The main problem is that the LO signal can find its way back into the receiver (LO feedthrough) so the radio would be receiving its own LO oscillator. Also the signal you want to receive should have a bandwidth of less than the IF frequency. For an FM receiver a 1 MHz IF would affect sound quality as it cannot properly handle the a 1 MHz frequency deviation of the FM signal.
Yes but then when IF = 0 Hz the LO is at the same frequency as the signal you want to receive !
Yes that is correct ! But in more modern receivers which are mainly implemented on a chip, not using discrete components, the issues caused by the LO being at the same frequency as the RX signal can be solved using a more complex architecture (Quadrature LO, LO supressing mixers, digital DC calibration etc.)
Modern receivers like for DAB and the ones in your (smart)phone are almost without exception Zero-IF or same thing, different name: Direct conversion receivers. See this lecture for more information.
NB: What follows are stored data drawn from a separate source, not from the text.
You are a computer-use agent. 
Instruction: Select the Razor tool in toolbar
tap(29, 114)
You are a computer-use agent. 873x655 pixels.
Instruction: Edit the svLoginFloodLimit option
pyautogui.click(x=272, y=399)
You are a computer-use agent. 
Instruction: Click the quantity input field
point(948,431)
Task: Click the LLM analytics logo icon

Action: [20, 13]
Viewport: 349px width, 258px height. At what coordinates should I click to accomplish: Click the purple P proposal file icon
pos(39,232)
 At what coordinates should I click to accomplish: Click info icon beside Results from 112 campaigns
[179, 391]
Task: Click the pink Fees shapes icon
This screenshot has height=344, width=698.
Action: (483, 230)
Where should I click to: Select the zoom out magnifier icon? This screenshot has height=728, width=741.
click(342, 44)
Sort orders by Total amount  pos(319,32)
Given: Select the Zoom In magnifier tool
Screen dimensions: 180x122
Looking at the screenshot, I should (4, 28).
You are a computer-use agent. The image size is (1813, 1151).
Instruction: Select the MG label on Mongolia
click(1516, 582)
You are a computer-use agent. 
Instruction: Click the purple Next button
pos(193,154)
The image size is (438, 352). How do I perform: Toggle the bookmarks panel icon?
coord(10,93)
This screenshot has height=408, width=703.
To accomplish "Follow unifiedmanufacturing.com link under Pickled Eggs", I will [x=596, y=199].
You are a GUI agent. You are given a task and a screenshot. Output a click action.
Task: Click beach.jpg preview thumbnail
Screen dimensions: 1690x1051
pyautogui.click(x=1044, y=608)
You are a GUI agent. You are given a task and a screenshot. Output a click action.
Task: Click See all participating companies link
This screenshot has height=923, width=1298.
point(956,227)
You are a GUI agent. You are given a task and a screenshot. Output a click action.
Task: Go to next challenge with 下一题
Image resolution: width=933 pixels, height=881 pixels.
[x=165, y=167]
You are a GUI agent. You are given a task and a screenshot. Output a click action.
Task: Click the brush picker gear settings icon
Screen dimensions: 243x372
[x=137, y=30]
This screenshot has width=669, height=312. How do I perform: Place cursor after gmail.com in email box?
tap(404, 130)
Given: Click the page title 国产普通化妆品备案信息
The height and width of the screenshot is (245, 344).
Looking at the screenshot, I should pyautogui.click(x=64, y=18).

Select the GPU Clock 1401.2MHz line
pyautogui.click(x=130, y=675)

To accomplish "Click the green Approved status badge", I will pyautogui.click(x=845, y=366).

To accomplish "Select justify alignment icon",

These type of receivers are easier to implement on-chip. The issues like DC-offset and LO suppression can be handled by calibration and digital signal processing.
There are also (on-chip) AM and FM receivers using zero-IF so that superheterodyne architecture with 10.7 MHz IF is not strictly needed. But in "classical" designs there was less choice to do things differently.
AM radio receivers use simple envelope diode detectors to recover the audio signal. This means they need a version of the carrier wave and, of course, the IF output was perfectly suitable for this because (a) it was filtered to output just one particular channel and (b) the IF frequency was well above the audio frequencies making it easy for the simple diode detector to work effectively.
FM receiver have a similar story - the type of detector used relies on the presence of a carrier and although it is slightly more complex than an AM detector it is still very simple.
On the other hand, technology has moved on and now it is relatively easy to make a phase locked loop circuit lock into either the FM signal and directly demodulate OR lock into the carrier of an AM signal and do a bit of math (for the more esoteric AM methods) to recover the base-band signal: -
Using a PLL (or sampling the RF directly) directly converts RF to base-band and doesn't require an IF but, for a cheap AM/FM radio, the old traditional methods work just fine.
This wiki article on the direct-conversion receiver pretty much covers what I've said above in a little more detail such as: -
Thus direct demodulation of AM or FM signals (as used in broadcasting) requires phase locking the local oscillator to the carrier frequency, a much more demanding task compared to the more robust envelope detector or ratio detector at the output of an IF stage in a superheterodyne design.
One of the initial disadvantages of the original 1930s design is mentioned here: -
The design (homodyne or DCR) suffered from the thermal drift of the local oscillator which changed its frequency over time. To counteract this drift, the frequency of the local oscillator was compared with the broadcast input signal by a phase detector. This produced a correction voltage which would vary the local oscillator frequency keeping it in lock with the wanted signal. This type of feedback circuit evolved into what is now known as a phase-locked loop. While the method has existed for several decades, it had been difficult to implement due largely to component tolerances, which must be of small variation for this type of circuit to function successfully.
Also note that hetrodyne receivers are also susceptible to receiving an "image" signal that's either higher or lower than the desired signal by 2x the IF frequency, because the mixing stage produces identical outputs for both the sum and difference of its input frequencies.
Thus, for historical FM receivers the image reception is 21.4 MHz offset from the desired signal, so outside the standard FM band. For historical AM receivers, the image reception was 910 KHz offset, so for most of the AM band the image frequencies were out-of-band. Suppressing image reception usually required a tuned RF input stage, which would knock down the amplitude of the undesirable signal.
As an earlier responder mentioned, for a zero-IF receiver both desired and image frequencies are mixed down to DC when the local oscillator is exactly correct, and to low-frequency signals that are indistinguishable from audio modulation when the LO drifts even slightly off. Thus, you'll only see such designs when the frequency of the LO can be controlled e.g. using a phase lock loop circuit.